L1-RLR can effectively improve prediction performance with higher computational efficiency. The process of parameter selection is described in File S3. To evaluate the performance of L1-RLR (C=1), we compared its prediction performance with SSDR [28], PCA [29] (setting of contribution rate is shown in Table S5), KPCA [30] (adjustment of contribution rate is shown in Table S6), FA [31], mRMR [32], and CMIM [33] (Table S7). ROC and PR curves of different dimensionality reduction methods are shown in Figure 3. The AUROC and AUPRC are shown in Table S8. The numbers of raw features and optimal features can be obtained in Figures S1 and S2.

Figure 3.

Figure 3

Prediction performance of different dimensionality reduction methods

A. ROC curves of L1-RLR, SSDR, PCA, KPCA, FA, mRMR, and CMIM for the S. cerevisiae dataset. B. ROC curves of L1-RLR, SSDR, PCA, KPCA, FA, mRMR, and CMIM for the H. pylori dataset. C. PR curves of L1-RLR, SSDR, PCA, KPCA, FA, mRMR, and CMIM for the S. cerevisiae dataset. D. PR curves of L1-RLR, SSDR, PCA, KPCA, FA, mRMR, and CMIM for the H. pylori dataset. ROC, receiver operating characteristic; SSDR, semi-supervised dimension reduction; PCA, principal component analysis; KPCA, kernel principal component analysis; FA, factor analysis; mRMR, minimum redundancy maximum relevance; CMIM, conditional mutual information maximization; PR, precision–recall.

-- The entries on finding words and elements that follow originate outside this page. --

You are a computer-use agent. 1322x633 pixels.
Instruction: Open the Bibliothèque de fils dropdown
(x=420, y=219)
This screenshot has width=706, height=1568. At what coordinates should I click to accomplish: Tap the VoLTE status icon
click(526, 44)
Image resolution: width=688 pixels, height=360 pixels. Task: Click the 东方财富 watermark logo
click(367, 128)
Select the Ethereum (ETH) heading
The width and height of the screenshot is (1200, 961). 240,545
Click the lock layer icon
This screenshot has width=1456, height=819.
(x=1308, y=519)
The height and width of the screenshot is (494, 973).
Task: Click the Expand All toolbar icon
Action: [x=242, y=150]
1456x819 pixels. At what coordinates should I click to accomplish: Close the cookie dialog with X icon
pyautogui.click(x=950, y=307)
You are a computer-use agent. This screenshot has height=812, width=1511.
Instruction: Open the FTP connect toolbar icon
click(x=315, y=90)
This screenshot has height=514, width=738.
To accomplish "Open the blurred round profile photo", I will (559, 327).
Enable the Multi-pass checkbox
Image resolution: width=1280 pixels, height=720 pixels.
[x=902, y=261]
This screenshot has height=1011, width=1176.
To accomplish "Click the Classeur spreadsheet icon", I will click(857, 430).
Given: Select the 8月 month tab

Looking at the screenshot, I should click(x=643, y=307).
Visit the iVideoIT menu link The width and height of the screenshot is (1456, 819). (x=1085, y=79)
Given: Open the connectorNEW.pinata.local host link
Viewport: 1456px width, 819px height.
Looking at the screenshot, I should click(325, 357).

As shown in Figure 3A and B, ROC curves for both the S. cerevisiae and H. pylori datasets show that the L1-RLR has superior model performance. For the S. cerevisiae dataset, the AUROC value of L1-RLR is 0.9875, which is 4.55%, 4.83%, 6.13%, 3.21%, 1.07%, and 1.09% higher than that of SSDR, PCA, KPCA, FA, mRMR, and CMIM, respectively (Table S8). For the H. pylori dataset, the AUROC value of L1-RLR is 0.9559, which is 3.47%, 9.80%, 8.59%, 8.33%, 1.04%, and 9.55% higher than that of SSDR, PCA, KPCA, FA, mRMR, and CMIM, respectively (Table S8). As shown in Figure 3C and D, in PR curves, L1-RLR almost obtains the highest precision value at corresponding recall value. The AUPRC values of L1-RLR are 1.22%–6.21% and 0.36%–11.94% higher than the other six dimensionality reduction methods on the S. cerevisiae and H. pylori datasets, respectively (Table S8). These results indicate that L1-RLR can effectively remove the redundant features without losing important information. The effective features related to PPIs could be fed into a GTB classifier, generating a reliable GTB-PPI prediction model.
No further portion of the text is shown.